PROBLEM: Produce exactly the lines from the one holding "Viewport: 791px width, 445px height." through the last line of the data below, with every picture left out.
►
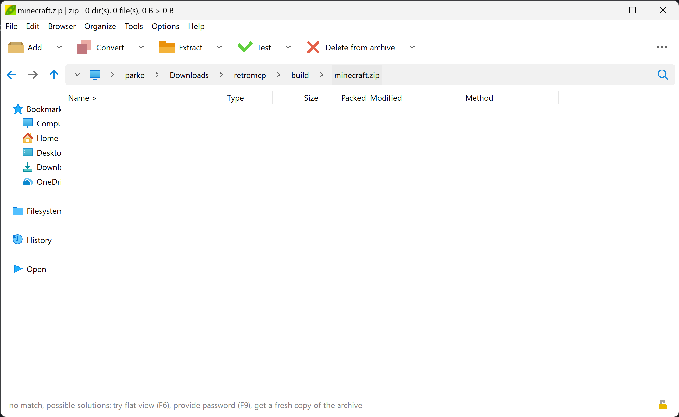Click the padlock icon in the status bar
679x417 pixels.
pos(663,405)
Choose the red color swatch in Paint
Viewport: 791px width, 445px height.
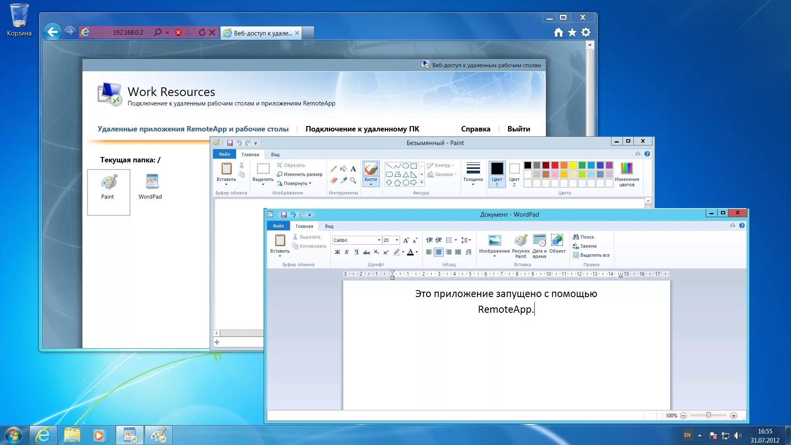(x=555, y=165)
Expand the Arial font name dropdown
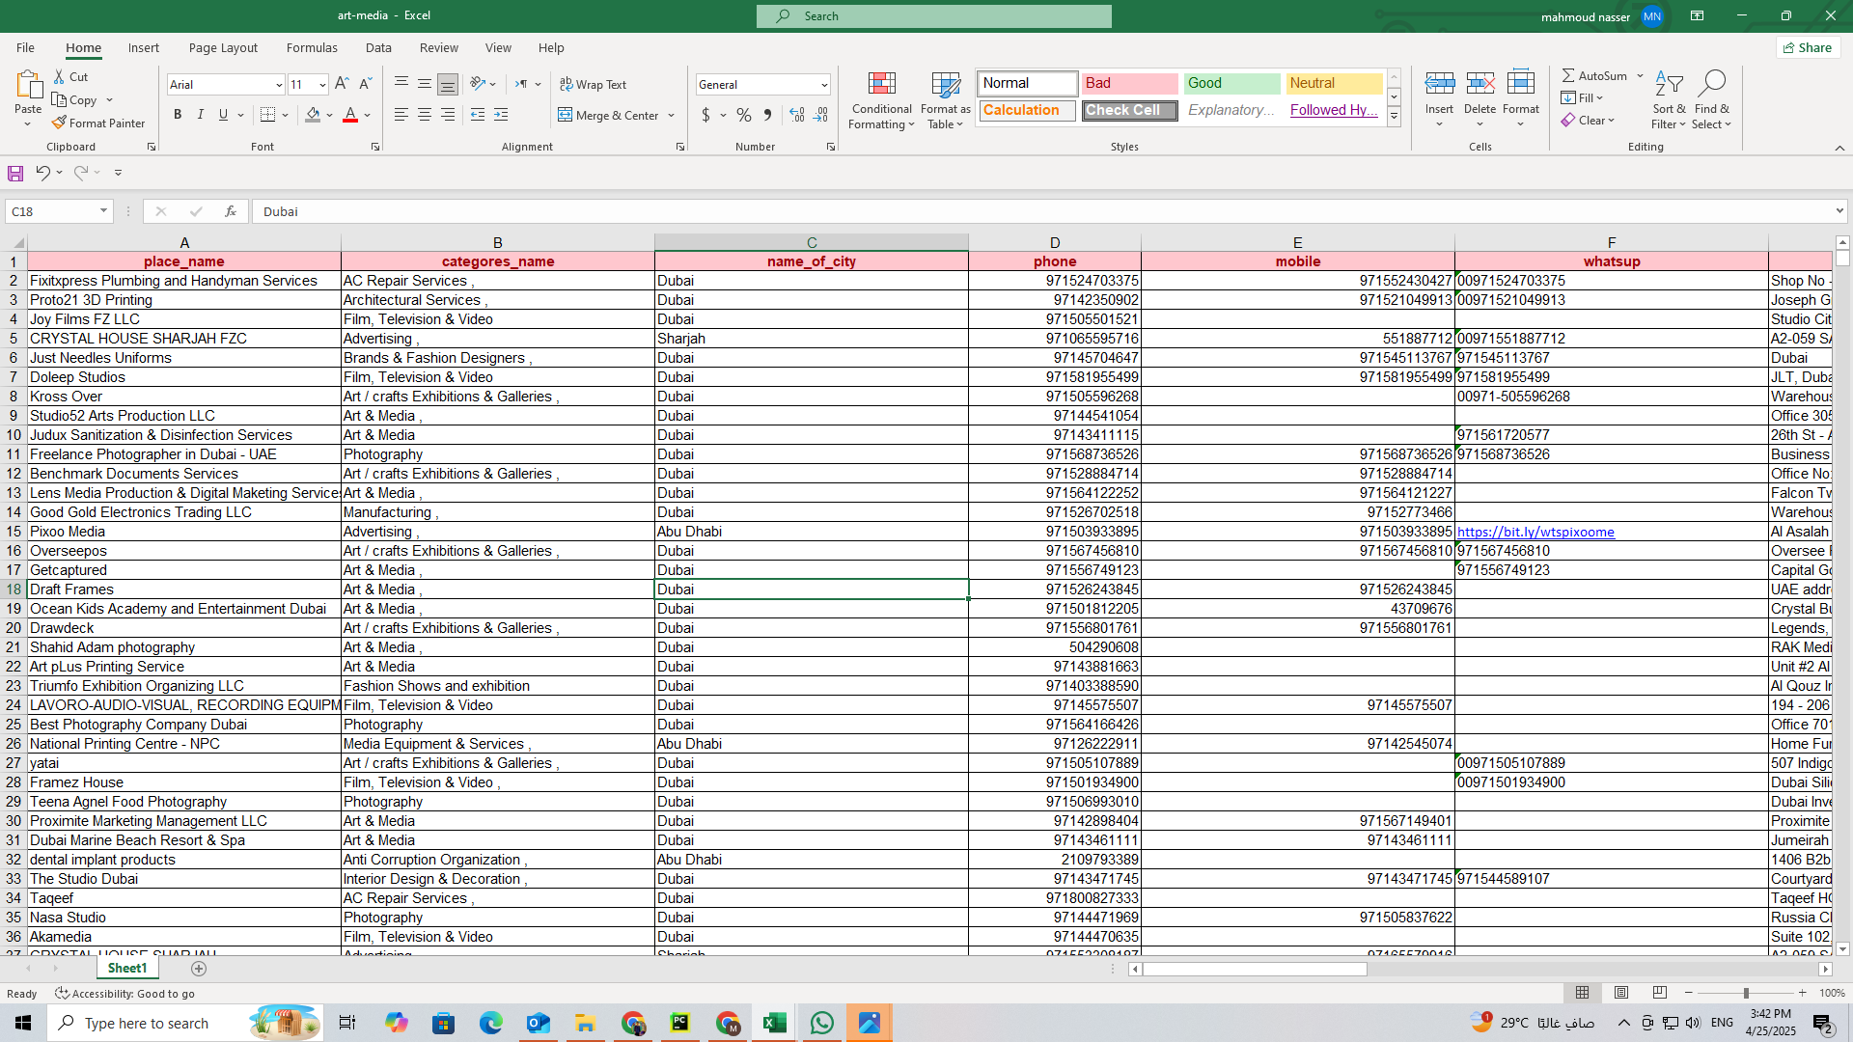The height and width of the screenshot is (1042, 1853). (279, 85)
◄
RESPONSE BELOW:
Viewport: 791px width, 445px height.
(x=555, y=165)
Expand the Arial font name dropdown
The height and width of the screenshot is (1042, 1853). (279, 85)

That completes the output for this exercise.